Ruahine Forest Park is a fickle mistress — teasing and tantalising, rewarding and punishing but, despite everything it's a great place to tramp.
And a party of four from the Wanganui Tramping Club, Cherry Channon, Val Wackrow, Mark Sutherland and Dave Scoullar, endorse that view.
Day one began with a leisurely stroll — three-and-a-half hous walking — up the Oroua River past Alice Nash Heritage Memorial Lodge to Iron Gate hut sitting prettily by the river.
The weather was overcast and the track, meandering up and down, was mostly in good shape.
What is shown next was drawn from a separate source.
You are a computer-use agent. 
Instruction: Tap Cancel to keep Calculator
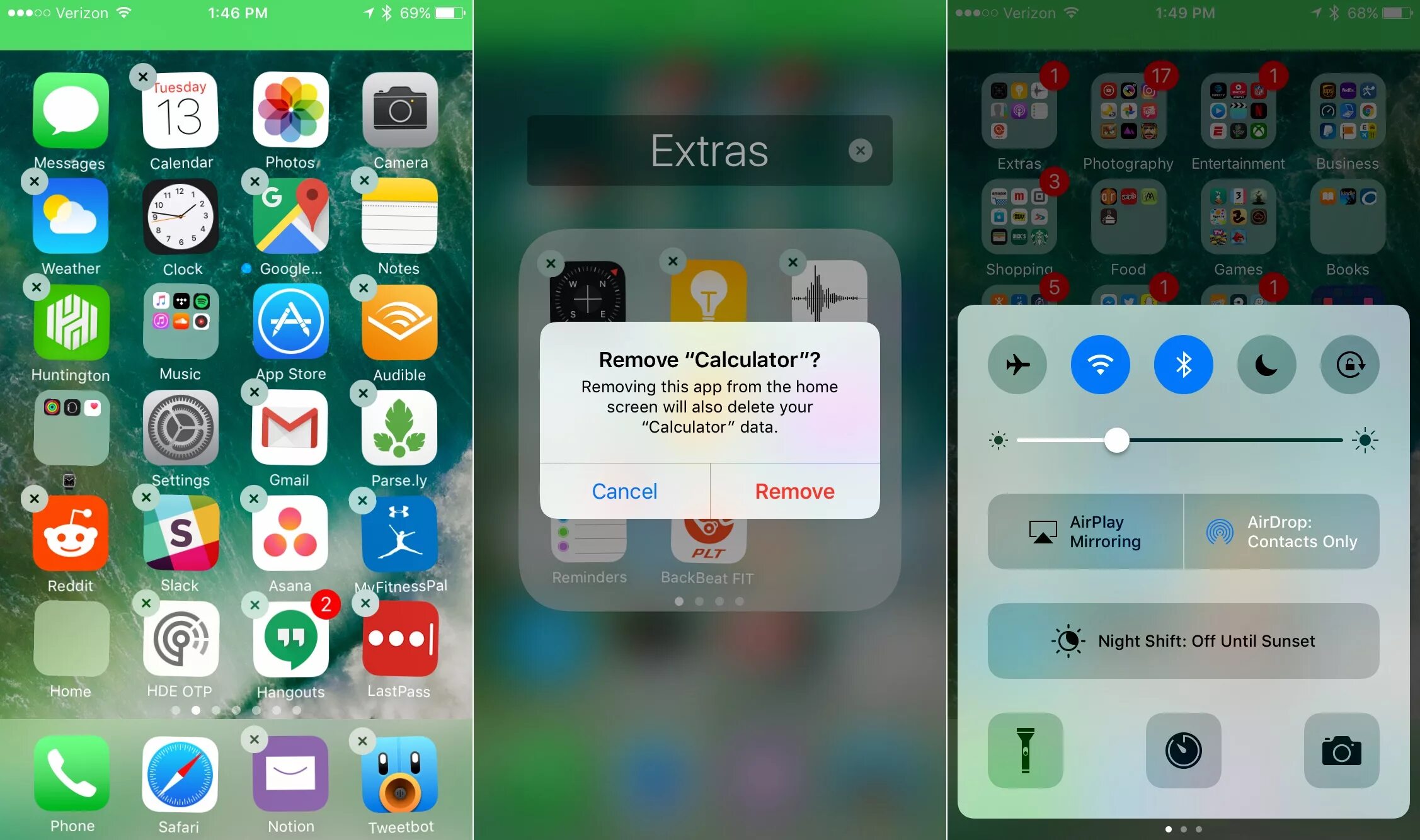(625, 490)
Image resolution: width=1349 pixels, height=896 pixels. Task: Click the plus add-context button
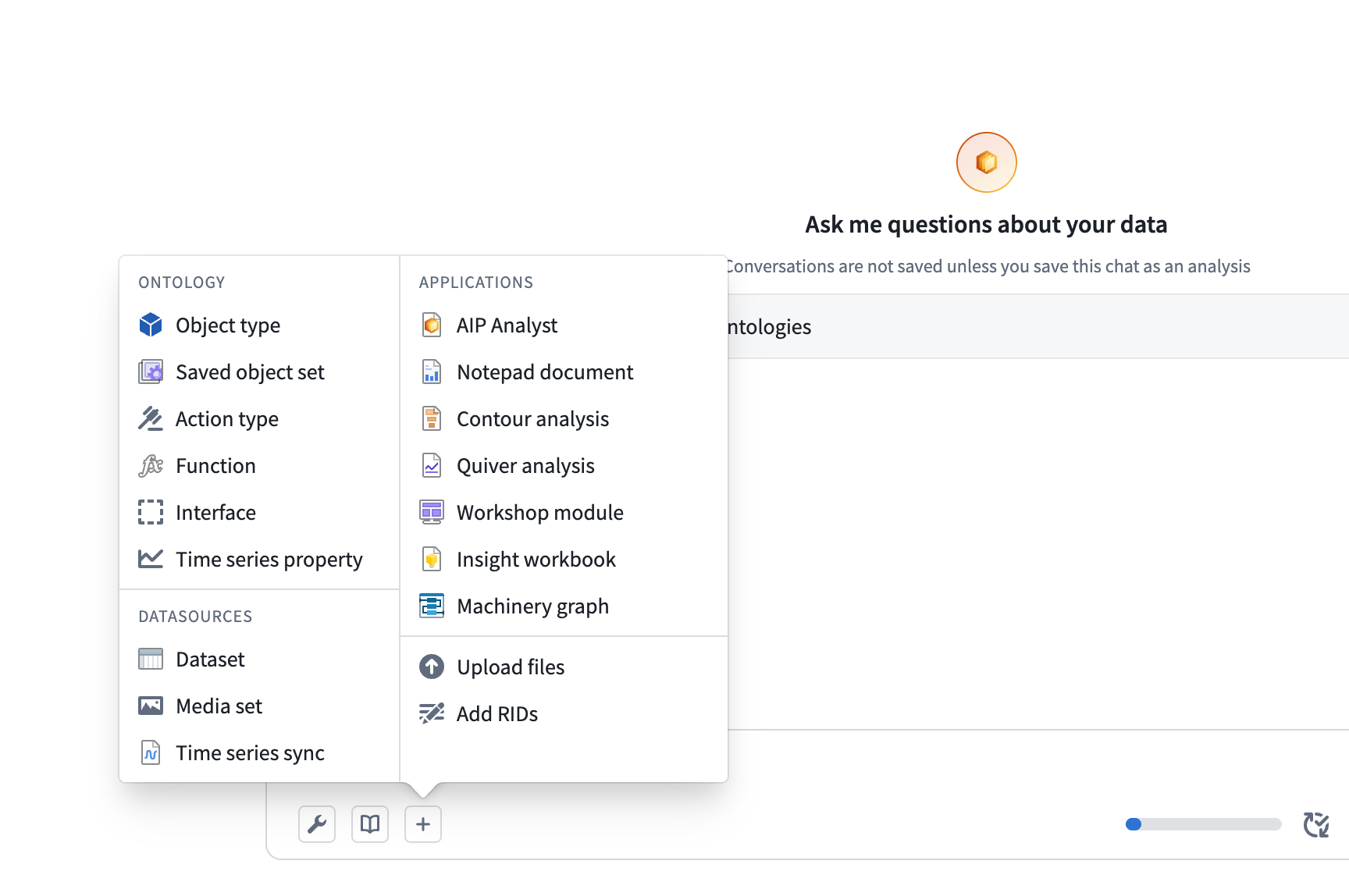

We were impressed by the number of bait stations and we were to see a lot more over the four-day trek.
The morning of the second day saw us climbing steadily upwards on to the Ngamoko Range in pleasant conditions. We sat on the tops for lunch, enjoying the views over Hawke's Bay and pondering our options — drop down to Top Gorge hut on the Pohangina River or on to Longview hut?
Getting out from Top Gorge the next day could have been problematic so we opted for Longview which we reached after five hours. A number of hunters came by but decided to fly camp elsewhere.
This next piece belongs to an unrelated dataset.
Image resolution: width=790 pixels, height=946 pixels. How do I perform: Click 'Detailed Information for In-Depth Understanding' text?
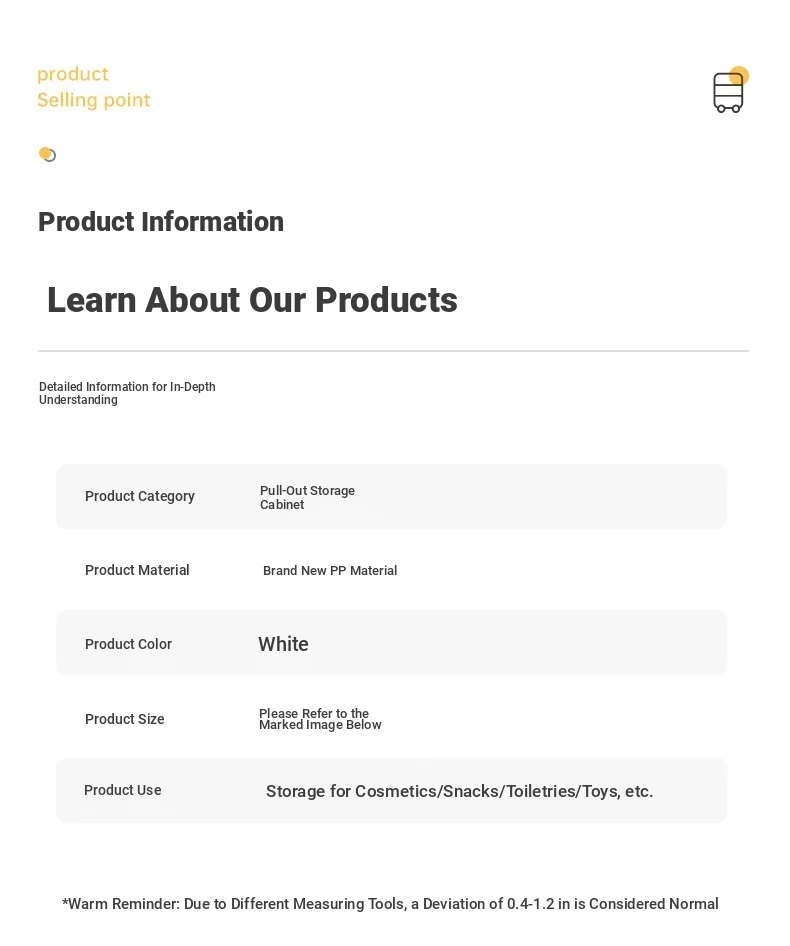point(127,393)
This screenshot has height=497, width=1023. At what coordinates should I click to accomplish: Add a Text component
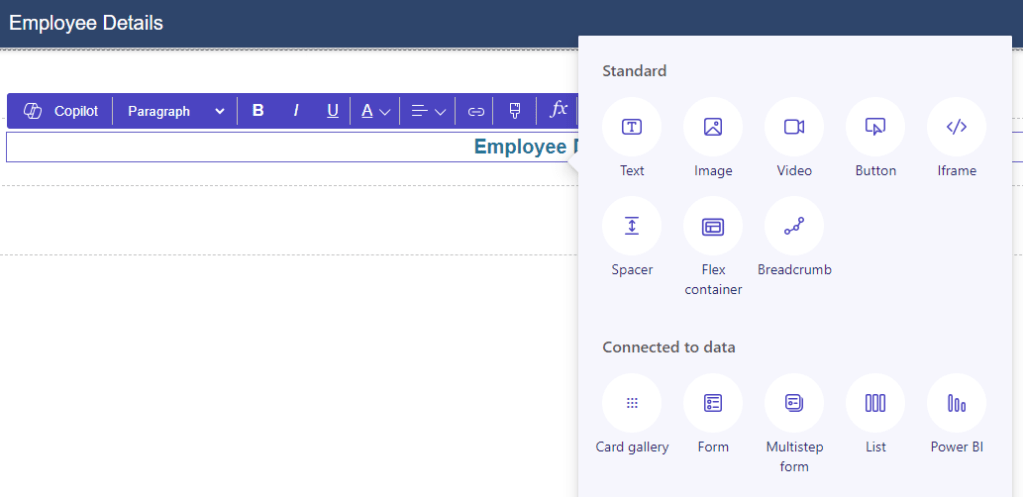point(632,127)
It was very windy overnight and the wind was still with us, but the track to Leon Kinvig hut was mostly protected by leatherwood.
We figured where our climb-out point from Top Gorge hut would be and were glad we didn't have to take the informal route through the leatherwood.
The day ended with the steep drop to the hut by the Pohangina River — a five-hour stint. Later there was a big thunderstorm and downpour, while a pair of whio were sighted just below the hut which we had to ourselves.
The fourth day started early with the climb to Toka trig at 1526 metres on Ngamoko Range. After a rough night, it was misty but not unpleasant for the upward plod until, within a few hundred metres of the trig, we were hit by furious westerly winds which blew us around like rag dolls.
We helped each other and quickly decided not to try to go north to Tunupo trig, instead following the poled route down Knights track to calmer conditions.
Limestone Road was reached in five-and-a-half hours walking, and there we met some trampers who took us to Petersons Road where our van was waiting — a kind gesture which saved us walking some six kiolometres of road. A happy ending to an enjoyable four days in the Ruahine.